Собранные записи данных
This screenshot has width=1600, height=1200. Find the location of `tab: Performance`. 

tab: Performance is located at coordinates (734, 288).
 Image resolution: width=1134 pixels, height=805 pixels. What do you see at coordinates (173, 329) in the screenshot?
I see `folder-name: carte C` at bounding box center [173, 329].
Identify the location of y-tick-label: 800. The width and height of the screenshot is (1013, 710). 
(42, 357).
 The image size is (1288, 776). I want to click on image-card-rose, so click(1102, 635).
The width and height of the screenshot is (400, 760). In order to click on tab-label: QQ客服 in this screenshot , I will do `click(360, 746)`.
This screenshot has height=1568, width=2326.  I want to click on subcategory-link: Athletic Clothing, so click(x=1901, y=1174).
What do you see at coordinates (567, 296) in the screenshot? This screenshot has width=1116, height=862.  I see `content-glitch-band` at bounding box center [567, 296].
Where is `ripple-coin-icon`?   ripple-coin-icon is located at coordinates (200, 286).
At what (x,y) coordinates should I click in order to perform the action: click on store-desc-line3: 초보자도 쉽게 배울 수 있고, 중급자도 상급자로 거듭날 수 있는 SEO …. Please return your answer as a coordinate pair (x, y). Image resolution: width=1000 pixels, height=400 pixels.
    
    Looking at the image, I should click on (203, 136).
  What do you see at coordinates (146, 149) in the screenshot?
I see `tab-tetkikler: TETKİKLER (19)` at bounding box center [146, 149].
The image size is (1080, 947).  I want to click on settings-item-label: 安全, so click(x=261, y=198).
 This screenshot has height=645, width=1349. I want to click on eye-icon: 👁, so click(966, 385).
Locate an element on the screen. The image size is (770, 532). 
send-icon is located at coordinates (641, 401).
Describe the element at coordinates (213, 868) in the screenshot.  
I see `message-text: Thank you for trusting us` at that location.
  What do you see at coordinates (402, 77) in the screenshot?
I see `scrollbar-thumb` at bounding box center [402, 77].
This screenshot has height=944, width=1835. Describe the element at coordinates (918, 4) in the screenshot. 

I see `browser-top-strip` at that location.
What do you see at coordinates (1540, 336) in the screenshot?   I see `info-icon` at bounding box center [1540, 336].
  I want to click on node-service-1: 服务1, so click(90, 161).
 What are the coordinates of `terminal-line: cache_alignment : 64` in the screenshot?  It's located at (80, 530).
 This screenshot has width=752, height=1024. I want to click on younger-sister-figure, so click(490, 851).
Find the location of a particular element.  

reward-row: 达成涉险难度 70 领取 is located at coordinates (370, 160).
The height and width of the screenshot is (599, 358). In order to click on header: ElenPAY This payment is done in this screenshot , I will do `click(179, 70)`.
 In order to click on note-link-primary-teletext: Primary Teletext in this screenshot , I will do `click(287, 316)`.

Пункт задания
Процитируйте без изменений строки, начиная со строки, содержащей "This screenshot has height=944, width=1835.", и до последней строки включительно.

Ответ к упражнению
This screenshot has height=944, width=1835. Describe the element at coordinates (918, 4) in the screenshot. 

I see `browser-top-strip` at that location.
What do you see at coordinates (1540, 336) in the screenshot?   I see `info-icon` at bounding box center [1540, 336].
  I want to click on node-service-1: 服务1, so click(90, 161).
 What are the coordinates of `terminal-line: cache_alignment : 64` in the screenshot?  It's located at (80, 530).
 This screenshot has width=752, height=1024. I want to click on younger-sister-figure, so click(490, 851).
Find the location of a particular element.  

reward-row: 达成涉险难度 70 领取 is located at coordinates (370, 160).
The height and width of the screenshot is (599, 358). In order to click on header: ElenPAY This payment is done in this screenshot , I will do `click(179, 70)`.
 In order to click on note-link-primary-teletext: Primary Teletext in this screenshot , I will do `click(287, 316)`.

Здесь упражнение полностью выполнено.